### Provided material
· · · ·

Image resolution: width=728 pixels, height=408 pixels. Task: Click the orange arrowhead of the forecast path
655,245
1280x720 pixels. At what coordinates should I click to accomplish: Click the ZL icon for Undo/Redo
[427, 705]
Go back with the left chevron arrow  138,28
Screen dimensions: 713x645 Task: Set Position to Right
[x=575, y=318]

· · · ·

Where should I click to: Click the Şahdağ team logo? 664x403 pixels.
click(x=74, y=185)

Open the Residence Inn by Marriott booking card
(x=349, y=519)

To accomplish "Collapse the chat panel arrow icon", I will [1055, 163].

· · · ·

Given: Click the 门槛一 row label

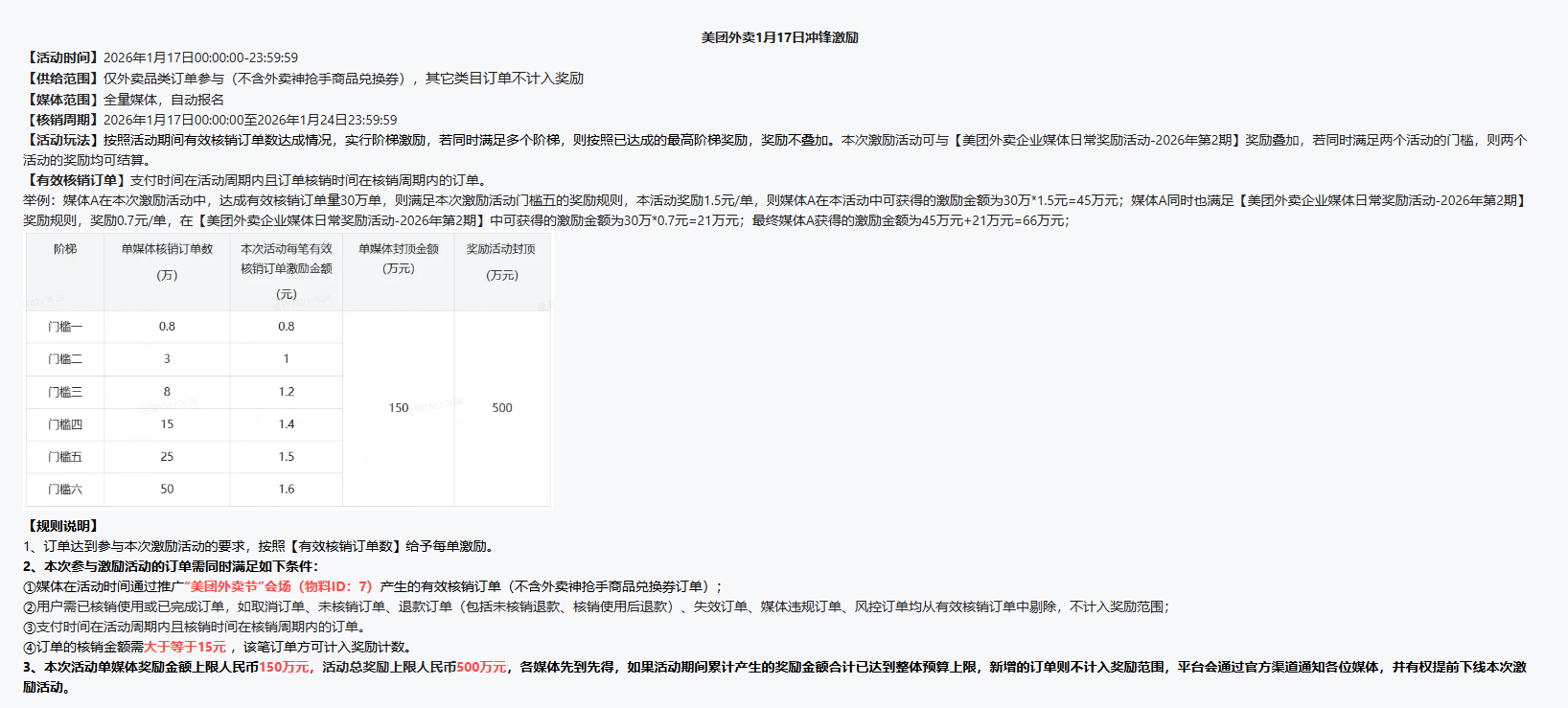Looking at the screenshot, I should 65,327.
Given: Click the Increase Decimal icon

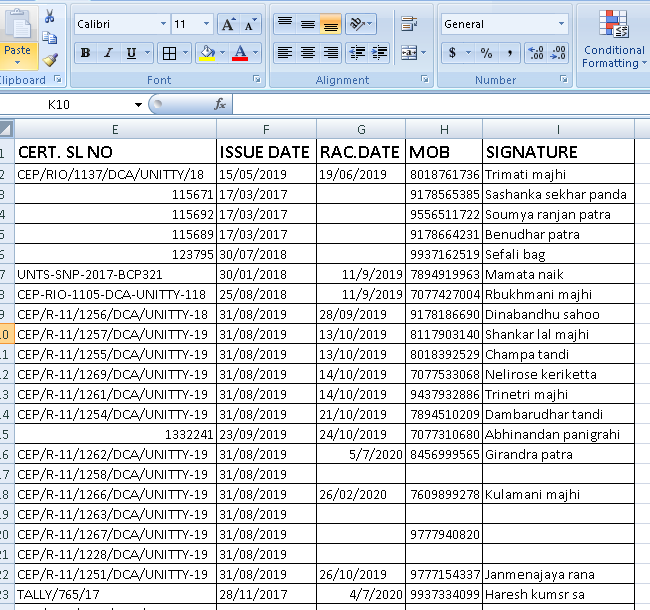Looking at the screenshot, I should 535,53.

· · · ·

### Task directions
Count the lines of the data above that contain the word "accomplish". Reply with the number only.

### Solution to the problem
2